WHAT IS EXPECTED — All of the data beneath this instruction is to be transcribed word for word.

◆ ◆ ◆ ◆

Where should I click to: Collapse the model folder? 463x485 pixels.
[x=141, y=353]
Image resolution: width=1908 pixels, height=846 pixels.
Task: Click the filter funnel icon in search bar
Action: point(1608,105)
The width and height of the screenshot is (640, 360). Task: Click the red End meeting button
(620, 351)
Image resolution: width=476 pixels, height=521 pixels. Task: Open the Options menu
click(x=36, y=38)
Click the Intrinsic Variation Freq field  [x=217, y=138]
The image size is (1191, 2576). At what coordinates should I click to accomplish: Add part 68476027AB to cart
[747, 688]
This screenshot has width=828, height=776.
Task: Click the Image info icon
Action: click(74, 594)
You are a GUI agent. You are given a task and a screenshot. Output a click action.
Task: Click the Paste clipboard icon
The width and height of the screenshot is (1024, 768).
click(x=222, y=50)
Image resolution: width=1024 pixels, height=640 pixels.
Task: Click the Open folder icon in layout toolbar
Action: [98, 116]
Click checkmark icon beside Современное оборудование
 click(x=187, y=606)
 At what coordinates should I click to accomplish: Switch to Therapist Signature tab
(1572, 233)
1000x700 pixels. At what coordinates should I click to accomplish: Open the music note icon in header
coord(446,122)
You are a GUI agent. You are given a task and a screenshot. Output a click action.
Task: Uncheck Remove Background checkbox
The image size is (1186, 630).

◆ ◆ ◆ ◆

RESPONSE AREA —
Where should I click to: Collapse the model folder? 463x485 pixels.
[x=141, y=353]
Image resolution: width=1908 pixels, height=846 pixels.
Task: Click the filter funnel icon in search bar
Action: point(1608,105)
The width and height of the screenshot is (640, 360). Task: Click the red End meeting button
(620, 351)
Image resolution: width=476 pixels, height=521 pixels. Task: Open the Options menu
click(x=36, y=38)
Click the Intrinsic Variation Freq field  [x=217, y=138]
The image size is (1191, 2576). At what coordinates should I click to accomplish: Add part 68476027AB to cart
[747, 688]
This screenshot has width=828, height=776.
Task: Click the Image info icon
Action: click(74, 594)
You are a GUI agent. You are given a task and a screenshot. Output a click action.
Task: Click the Paste clipboard icon
The width and height of the screenshot is (1024, 768).
click(x=222, y=50)
Image resolution: width=1024 pixels, height=640 pixels.
Task: Click the Open folder icon in layout toolbar
Action: [98, 116]
Click checkmark icon beside Современное оборудование
 click(x=187, y=606)
 At what coordinates should I click to accomplish: Switch to Therapist Signature tab
(1572, 233)
1000x700 pixels. At what coordinates should I click to accomplish: Open the music note icon in header
coord(446,122)
You are a GUI agent. You are given a task and a screenshot. Output a click action.
Task: Uncheck Remove Background checkbox
The image size is (1186, 630).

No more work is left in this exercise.